=== Section Start ===

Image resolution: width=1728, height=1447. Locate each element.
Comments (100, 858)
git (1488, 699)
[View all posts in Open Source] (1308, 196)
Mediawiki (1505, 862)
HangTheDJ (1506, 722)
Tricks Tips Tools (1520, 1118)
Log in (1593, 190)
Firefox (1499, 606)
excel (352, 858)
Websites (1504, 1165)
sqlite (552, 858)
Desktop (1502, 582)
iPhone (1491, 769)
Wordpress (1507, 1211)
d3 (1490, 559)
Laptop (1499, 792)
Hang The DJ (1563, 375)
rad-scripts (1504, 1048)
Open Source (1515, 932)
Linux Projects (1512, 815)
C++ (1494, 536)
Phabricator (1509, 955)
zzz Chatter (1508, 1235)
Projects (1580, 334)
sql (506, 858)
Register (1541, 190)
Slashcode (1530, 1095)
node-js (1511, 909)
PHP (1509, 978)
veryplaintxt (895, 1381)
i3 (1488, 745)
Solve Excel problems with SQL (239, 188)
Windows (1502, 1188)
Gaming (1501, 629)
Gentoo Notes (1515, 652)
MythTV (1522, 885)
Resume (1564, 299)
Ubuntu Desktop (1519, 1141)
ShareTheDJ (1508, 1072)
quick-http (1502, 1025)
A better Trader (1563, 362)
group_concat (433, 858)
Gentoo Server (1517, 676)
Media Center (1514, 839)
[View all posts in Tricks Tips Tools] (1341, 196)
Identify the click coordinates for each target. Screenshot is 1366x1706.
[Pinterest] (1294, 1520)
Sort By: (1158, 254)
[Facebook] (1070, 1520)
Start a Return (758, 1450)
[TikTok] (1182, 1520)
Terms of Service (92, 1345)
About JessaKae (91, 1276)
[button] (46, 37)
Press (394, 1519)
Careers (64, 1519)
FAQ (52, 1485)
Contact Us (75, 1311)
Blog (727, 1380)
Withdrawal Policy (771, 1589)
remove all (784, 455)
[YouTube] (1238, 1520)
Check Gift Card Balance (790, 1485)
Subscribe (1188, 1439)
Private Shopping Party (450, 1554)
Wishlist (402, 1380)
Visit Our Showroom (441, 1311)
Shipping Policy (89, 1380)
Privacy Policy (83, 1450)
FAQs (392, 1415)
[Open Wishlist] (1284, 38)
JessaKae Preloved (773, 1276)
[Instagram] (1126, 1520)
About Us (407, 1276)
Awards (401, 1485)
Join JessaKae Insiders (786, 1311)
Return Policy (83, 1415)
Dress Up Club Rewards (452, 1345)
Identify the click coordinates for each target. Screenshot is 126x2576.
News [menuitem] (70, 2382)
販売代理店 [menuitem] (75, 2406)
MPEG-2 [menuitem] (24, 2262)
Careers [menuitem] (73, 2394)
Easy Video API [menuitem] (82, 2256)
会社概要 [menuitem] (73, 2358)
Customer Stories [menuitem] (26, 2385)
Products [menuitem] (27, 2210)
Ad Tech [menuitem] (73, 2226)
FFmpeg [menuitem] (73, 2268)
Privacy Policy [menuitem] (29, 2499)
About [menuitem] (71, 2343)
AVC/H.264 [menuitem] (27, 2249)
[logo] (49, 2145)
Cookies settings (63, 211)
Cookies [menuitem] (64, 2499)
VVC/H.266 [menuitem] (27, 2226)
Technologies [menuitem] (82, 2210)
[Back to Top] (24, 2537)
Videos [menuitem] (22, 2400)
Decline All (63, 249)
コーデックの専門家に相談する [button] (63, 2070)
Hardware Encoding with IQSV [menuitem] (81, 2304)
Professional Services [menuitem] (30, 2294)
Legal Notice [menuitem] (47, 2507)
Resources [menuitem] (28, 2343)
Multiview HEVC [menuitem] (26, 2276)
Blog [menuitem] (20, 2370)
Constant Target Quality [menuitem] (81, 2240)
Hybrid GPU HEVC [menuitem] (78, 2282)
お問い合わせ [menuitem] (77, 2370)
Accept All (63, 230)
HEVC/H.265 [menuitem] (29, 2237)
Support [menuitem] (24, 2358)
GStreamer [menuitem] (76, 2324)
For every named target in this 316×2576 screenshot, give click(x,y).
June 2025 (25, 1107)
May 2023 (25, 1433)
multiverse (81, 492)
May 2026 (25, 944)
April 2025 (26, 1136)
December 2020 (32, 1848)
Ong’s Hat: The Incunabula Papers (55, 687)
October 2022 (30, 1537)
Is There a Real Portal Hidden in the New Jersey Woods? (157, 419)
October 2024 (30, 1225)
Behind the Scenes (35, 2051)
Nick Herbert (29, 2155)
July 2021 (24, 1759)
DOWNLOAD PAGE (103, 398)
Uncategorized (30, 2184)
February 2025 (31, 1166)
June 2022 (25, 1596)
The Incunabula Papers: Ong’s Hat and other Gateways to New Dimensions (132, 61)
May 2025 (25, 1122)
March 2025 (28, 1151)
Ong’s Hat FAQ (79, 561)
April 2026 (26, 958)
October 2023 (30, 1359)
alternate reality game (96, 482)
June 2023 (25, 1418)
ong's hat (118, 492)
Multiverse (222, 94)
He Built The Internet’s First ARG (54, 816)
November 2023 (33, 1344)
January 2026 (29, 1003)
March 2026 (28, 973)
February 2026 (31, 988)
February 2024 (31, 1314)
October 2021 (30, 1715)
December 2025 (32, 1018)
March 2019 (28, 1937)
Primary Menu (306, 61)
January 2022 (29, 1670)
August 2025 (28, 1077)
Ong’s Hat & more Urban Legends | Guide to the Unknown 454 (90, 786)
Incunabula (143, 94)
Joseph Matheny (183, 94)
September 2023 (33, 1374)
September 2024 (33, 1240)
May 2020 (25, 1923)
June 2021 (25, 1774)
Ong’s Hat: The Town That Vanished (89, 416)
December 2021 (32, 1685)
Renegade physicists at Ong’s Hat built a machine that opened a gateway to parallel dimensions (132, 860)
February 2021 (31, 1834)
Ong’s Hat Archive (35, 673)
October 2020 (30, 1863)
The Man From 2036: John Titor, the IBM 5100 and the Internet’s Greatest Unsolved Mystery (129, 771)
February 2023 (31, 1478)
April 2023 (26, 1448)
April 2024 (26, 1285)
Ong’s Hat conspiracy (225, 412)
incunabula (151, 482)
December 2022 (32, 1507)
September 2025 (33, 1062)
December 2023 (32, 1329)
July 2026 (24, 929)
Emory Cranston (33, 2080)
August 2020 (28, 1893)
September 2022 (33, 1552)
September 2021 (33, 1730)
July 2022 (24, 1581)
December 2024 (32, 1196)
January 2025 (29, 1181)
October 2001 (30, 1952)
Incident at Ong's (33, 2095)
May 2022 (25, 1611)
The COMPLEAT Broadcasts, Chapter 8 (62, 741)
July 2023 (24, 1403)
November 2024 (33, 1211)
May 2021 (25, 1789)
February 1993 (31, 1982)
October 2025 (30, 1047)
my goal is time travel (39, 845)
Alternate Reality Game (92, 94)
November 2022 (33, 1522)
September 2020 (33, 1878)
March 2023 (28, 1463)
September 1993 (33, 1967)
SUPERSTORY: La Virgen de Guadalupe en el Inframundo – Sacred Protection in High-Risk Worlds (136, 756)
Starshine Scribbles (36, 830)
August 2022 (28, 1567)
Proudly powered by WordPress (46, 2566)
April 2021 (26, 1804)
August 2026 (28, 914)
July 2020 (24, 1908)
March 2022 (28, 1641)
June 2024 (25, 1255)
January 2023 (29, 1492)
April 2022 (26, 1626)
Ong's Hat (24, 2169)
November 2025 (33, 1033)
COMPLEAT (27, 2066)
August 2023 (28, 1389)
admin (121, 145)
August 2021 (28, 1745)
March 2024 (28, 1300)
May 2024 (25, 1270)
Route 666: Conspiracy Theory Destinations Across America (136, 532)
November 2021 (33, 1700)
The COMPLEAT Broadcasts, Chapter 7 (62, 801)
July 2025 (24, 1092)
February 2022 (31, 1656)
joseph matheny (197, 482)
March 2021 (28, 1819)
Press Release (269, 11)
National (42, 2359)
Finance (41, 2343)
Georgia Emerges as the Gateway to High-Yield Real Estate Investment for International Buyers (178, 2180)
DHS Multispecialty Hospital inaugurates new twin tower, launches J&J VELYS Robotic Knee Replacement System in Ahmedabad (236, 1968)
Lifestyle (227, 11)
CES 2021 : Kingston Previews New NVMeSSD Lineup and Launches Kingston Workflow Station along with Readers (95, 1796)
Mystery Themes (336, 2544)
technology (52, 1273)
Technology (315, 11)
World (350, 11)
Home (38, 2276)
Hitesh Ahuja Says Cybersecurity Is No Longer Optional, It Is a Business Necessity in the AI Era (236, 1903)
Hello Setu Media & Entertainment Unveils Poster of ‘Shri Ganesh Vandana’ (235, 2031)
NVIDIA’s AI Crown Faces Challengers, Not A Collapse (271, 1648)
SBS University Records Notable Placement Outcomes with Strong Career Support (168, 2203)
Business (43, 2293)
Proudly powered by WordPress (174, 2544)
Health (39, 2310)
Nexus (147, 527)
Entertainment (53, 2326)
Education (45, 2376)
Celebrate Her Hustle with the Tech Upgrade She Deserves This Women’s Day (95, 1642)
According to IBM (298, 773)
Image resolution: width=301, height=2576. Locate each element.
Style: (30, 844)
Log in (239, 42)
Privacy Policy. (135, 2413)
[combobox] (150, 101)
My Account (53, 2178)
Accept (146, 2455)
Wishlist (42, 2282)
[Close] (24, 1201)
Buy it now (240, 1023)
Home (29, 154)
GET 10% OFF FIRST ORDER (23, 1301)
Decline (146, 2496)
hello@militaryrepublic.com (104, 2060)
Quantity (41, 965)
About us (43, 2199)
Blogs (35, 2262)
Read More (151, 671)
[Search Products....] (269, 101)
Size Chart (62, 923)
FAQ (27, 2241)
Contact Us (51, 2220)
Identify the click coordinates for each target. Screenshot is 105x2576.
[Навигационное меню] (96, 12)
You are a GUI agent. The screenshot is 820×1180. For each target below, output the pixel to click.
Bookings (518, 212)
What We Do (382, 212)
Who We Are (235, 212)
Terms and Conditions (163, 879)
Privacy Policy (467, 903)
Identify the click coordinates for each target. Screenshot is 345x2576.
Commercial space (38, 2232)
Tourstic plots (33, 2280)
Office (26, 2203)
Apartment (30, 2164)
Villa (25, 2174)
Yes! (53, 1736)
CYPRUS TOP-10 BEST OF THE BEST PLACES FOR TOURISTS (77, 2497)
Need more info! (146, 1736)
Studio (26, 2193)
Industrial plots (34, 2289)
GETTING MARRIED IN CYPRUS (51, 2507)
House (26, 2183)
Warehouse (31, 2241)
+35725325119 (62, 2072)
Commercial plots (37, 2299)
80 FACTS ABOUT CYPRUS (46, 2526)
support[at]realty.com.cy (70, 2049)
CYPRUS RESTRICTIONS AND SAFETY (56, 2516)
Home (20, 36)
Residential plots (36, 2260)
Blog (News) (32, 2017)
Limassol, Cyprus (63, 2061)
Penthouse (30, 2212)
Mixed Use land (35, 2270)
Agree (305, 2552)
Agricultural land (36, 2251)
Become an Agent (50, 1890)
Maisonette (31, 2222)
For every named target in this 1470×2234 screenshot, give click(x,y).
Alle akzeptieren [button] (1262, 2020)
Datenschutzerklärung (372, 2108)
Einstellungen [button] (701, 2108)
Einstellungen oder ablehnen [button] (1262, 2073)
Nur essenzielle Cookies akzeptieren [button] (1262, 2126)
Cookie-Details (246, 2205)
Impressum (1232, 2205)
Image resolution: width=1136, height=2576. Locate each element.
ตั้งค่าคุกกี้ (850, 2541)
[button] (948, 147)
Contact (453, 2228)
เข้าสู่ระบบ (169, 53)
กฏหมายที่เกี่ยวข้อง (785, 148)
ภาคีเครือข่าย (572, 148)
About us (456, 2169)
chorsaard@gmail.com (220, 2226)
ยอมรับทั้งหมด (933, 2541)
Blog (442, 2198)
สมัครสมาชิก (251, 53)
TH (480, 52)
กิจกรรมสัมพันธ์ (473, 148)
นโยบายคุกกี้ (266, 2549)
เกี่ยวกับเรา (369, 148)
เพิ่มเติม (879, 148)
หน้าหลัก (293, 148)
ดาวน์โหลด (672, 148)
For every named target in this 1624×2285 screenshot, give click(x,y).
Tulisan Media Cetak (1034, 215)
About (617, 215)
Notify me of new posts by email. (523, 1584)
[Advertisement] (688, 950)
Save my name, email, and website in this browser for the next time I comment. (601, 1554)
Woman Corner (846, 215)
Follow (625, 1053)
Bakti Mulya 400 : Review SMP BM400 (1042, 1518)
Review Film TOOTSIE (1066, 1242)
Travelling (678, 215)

=== Section End ===

_Exercise objective_: From the data above, output only the lines between the line containing "[View all posts in Tricks" and the line containing "Terms of Service (92, 1345)", inclusive, exactly as written.

_Solution to the exercise_:
[View all posts in Tricks Tips Tools] (1341, 196)
Identify the click coordinates for each target. Screenshot is 1366x1706.
[Pinterest] (1294, 1520)
Sort By: (1158, 254)
[Facebook] (1070, 1520)
Start a Return (758, 1450)
[TikTok] (1182, 1520)
Terms of Service (92, 1345)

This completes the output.